Taco Gobernador de Marlín

Governor's taco with smoked marlin instead of shrimp.

🇲🇽 Mexico · Family: Tacos de Mariscos · Region: Sinaloa


Swap the shrimp for smoked marlin and the Governor's taco changes character entirely. The taco gobernador de marlín keeps the cheese, the flour tortilla, and the griddle of the baseline but trades the sweet snap of shellfish for the deep, smoky, flaked savor of cured fish. What defines it is that contrast between the smoke of the marlin and the mild stretch of the melted cheese inside a lightly crisped wrap. The marlin brings a dense, smoky, slightly oily depth and a soft, shredded texture; the cheese brings a stretchy, neutral richness that binds the flakes into one mass; the flour tortilla brings the tender, faintly crisp shell that holds it together. They rely on each other directly. Smoked marlin alone is intense and dry on the palate, the cheese alone renders to grease, and the tortilla is a blank holder, but griddled as one they balance into a smoky, cohesive bite.

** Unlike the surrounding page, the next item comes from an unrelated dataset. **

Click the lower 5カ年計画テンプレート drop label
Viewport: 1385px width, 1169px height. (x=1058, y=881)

A good gobernador de marlín depends on the marlin being prepared so its smoke reads as flavor rather than salt. The fish is usually flaked and sautéed with tomato, onion, and chile into a moist guiso so it does not eat dry, and that mixture has to be seasoned and cooked down carefully, because smoked marlin carries its own salt and an unbalanced guiso turns harsh fast. The cheese should be a true melter laid on the flour tortilla so it forms a sheet around the fish rather than separating, and the folded taco is finished on a lightly oiled plancha until the outside crisps and the cheese sets enough to lift cleanly. The marlin guiso must be cooked dry enough that the tortilla crisps instead of steaming, which is the single most common point of failure. The careful cook keeps the fish moderate so it does not overpower the cheese, the filling drained, and the fold sealed so it eats clean and the smoke arrives balanced rather than blunt.

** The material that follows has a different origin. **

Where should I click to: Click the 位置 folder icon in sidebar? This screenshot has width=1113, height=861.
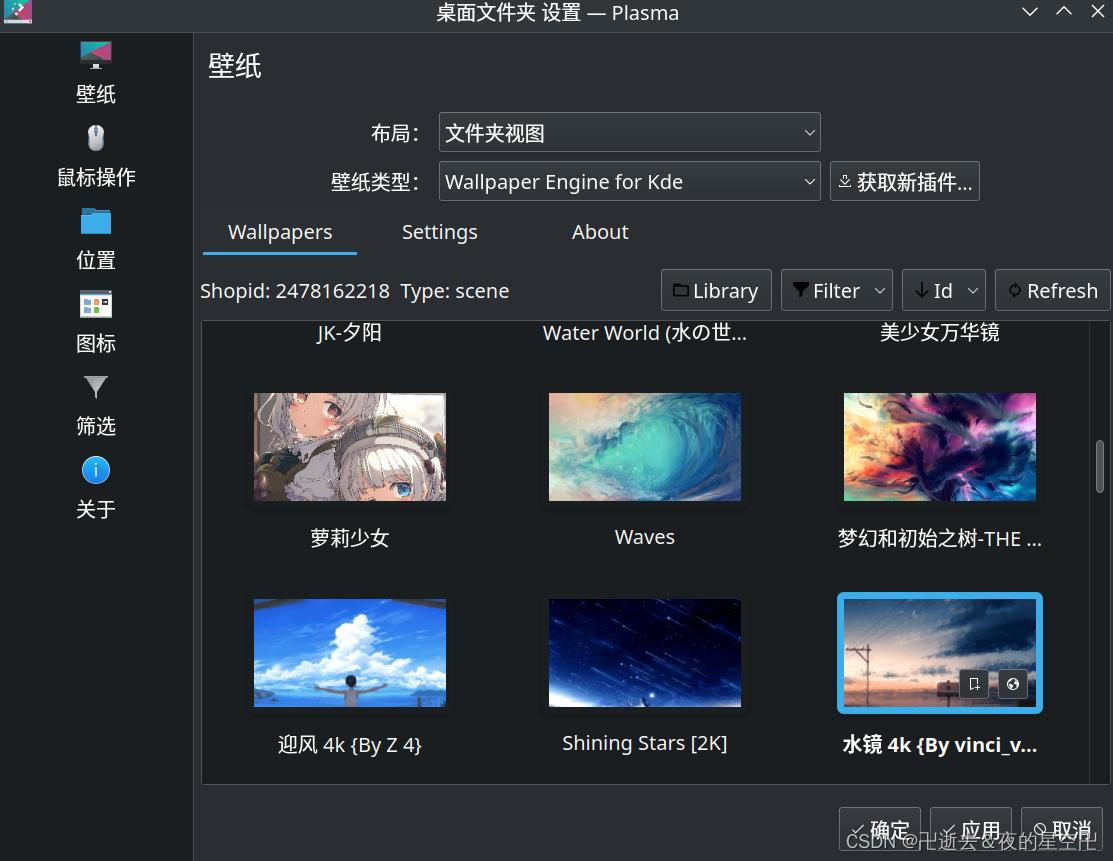[x=95, y=221]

Use shrimp instead of marlin and the taco turns sweet and briny with a tender snap, the classic shellfish reading that deserves its own article rather than being crowded in here. Drop back to plain shrimp and cheese without the pepper-and-onion emphasis and you reach the baseline gobernador, a simpler reference build that deserves its own article rather than being crowded in here. Skip the cheese and the griddle and serve the smoked marlin cold as a dip with tostadas and lime and you have a different Sinaloa botana that deserves its own article rather than being crowded in here.